**WHAT IS REQUIRED:** Only the count is needed. Count the lines below with the word "agent" in them.

** SOURCE MATERIAL follows **

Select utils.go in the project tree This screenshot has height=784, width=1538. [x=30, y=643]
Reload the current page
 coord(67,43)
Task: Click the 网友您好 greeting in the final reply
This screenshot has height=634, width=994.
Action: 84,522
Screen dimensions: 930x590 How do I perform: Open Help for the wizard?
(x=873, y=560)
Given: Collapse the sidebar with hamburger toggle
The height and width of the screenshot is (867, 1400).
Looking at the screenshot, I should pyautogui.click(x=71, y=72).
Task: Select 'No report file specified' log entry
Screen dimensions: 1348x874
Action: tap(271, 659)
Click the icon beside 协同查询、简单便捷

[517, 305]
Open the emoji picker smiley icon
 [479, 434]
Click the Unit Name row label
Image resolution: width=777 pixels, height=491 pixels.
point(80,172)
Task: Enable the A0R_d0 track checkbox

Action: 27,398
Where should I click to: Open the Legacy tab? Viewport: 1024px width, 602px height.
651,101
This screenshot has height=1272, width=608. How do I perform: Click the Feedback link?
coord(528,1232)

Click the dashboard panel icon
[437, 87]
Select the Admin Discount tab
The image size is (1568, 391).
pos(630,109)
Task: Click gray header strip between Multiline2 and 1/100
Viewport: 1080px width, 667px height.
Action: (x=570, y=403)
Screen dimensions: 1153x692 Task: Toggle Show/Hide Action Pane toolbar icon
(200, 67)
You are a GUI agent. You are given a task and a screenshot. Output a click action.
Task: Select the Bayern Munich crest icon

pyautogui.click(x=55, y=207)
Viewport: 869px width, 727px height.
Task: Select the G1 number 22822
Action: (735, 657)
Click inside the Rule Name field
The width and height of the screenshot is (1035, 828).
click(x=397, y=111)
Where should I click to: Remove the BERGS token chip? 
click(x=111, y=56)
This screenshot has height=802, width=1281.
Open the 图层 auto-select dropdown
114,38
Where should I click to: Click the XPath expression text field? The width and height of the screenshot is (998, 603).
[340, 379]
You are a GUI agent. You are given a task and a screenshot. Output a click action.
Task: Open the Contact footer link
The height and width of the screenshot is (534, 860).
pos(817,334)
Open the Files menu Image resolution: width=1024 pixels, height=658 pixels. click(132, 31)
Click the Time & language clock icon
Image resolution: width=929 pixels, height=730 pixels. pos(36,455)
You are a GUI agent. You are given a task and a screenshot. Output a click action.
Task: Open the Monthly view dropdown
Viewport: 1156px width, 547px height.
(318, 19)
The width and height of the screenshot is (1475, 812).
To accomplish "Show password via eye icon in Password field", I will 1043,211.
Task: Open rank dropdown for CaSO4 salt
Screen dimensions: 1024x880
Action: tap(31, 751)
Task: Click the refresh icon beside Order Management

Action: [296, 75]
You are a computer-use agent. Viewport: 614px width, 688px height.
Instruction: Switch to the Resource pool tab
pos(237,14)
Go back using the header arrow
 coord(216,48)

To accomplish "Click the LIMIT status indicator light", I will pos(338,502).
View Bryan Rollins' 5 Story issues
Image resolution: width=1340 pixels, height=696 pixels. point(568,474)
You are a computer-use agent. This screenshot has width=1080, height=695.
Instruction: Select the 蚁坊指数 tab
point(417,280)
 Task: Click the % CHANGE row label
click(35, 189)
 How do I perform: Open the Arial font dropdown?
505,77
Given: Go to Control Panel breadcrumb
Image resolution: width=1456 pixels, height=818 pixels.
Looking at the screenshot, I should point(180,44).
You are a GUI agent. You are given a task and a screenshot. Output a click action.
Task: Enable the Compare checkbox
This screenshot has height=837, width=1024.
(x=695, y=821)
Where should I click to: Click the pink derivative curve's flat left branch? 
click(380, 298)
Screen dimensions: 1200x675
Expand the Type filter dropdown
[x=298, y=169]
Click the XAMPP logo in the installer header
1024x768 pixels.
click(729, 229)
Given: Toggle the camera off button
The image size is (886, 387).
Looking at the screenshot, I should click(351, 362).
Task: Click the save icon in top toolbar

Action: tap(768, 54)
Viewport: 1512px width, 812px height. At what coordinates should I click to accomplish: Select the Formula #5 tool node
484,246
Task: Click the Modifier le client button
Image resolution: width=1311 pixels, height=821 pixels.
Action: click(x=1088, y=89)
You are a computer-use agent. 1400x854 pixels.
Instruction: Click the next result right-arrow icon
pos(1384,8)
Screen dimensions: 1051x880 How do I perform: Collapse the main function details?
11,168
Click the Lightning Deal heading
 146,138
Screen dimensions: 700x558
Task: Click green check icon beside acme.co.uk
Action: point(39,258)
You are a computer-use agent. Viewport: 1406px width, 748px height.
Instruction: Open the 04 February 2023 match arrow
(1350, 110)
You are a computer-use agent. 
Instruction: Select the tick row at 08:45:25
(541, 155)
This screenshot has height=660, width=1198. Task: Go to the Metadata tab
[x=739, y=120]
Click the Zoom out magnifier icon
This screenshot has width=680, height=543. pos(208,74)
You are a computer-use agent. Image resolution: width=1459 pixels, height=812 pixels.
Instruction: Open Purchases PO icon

** End of SOURCE MATERIAL **

**RESPONSE TO THIS TASK:** 10